Today is Monday, Feb. 27, the 58th day of 2017. There are 307 days left in the year.

ASSOCIATED PRESS

On this date in:

1911: Inventor Charles F. Kettering demonstrates his electric automobile starter in Detroit by starting a Cadillac’s motor with just the press of a switch, instead of hand-cranking.

1922: The Supreme Court, in Leser v. Garnett, unanimously upholds the 19th Amendment to the Constitution, which guarantees the right of women to vote.

1939: The Supreme Court, in National Labor Relations Board v. Fansteel Metallurgical Corp., effectively outlaws sit-down strikes.

1951: The 22nd Amendment to the Constitution, limiting a president to two terms of office, is ratified.

1991: Operation Desert Storm ends as President George H.W. Bush declares that “Kuwait is liberated, Iraq’s army is defeated.”

2007: The Dow Jones industrial average drops 416.02 points to end the day at 12,216.24, the worst drop since Sept. 11, 2001.
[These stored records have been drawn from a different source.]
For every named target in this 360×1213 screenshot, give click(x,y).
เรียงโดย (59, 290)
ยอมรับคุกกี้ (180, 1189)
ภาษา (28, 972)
2016: Hillary Clinton overwhelms Bernie Sanders in the South Carolina primary.

VINDICATOR FILES

1992: Jerry Schwelling, owner and manager of Warren-Nissan-Subaru says he believes hammer bashing of 16 cars on his lot could be linked to a “Buy American” furor spreading across the country.

Joseph Horne Co. sells five Ohio department stores to Edward J. DeBartolo Corp. and the Dillard Department Store Co., including the Horne’s store at Southern Park Mall.

More than 1.5 million Ohioans don’t have access to basic health services, and the problem is most extreme in the state’s southern tip, according to a study by the National Association of Community Health Centers.

1977: Coffee is becoming a status drink in Youngstown as the price of a pound of coffee in local supermarkets averages $2.80. It’s expected to top $3 in a month.

Youngstown City Council, under the gun to approve the Community Development Agency’s $4.3 million budget for 1977-78, gets bogged down in disagreements over whether to fund a home-insulation program, housing demolition, home repair or a South Side sewer project.

The Youngstown-Warren Metropolitan District showed a population increase of 7,000 between 1970 and 1973. Columbus increased by 97,000, while Cleveland lost 58,000.

1967: At the 76th annual banquet of the St. David’s Society at Foster Memorial Presbyterian Church, a $1,000 check is presented to R.C. Carroll, British consul in Cleveland, for the families of children killed in a slide of waste material at Aberfan, Wales.

A Steel Street youth, missing for nearly a week after skipping school to protest attendance on Washington’s birthday, turns up in Claremont, Calif. His parents wired $150 for a plane ticket home.

Burglars break into the new Car Stereo Center on Belmont Avenue and steal $30,000 worth of automobile stereo tape players and stereo tape cartridges. The store had been open only a week.

1942: Unless landlords in this area cooperate completely with the Greater Youngstown Fair Rent Committee on a voluntary basis, Youngstown and its suburbs may be designated as a defense rental area, and rents will be frozen.

Youngstown registers its 10th traffic fatality of the year with the death of Mrs. Jack Laver, 42, who was the passenger in a car that collided with another at Shirley Road and Florida Avenue.

Youngstown Sheet & Tube Co. is being represented by three officials at the War Labor Board’s hearing in Washington in which the Steel Workers Organizing Committee is pressing for a union shop contract and a $1-a-day wage increase.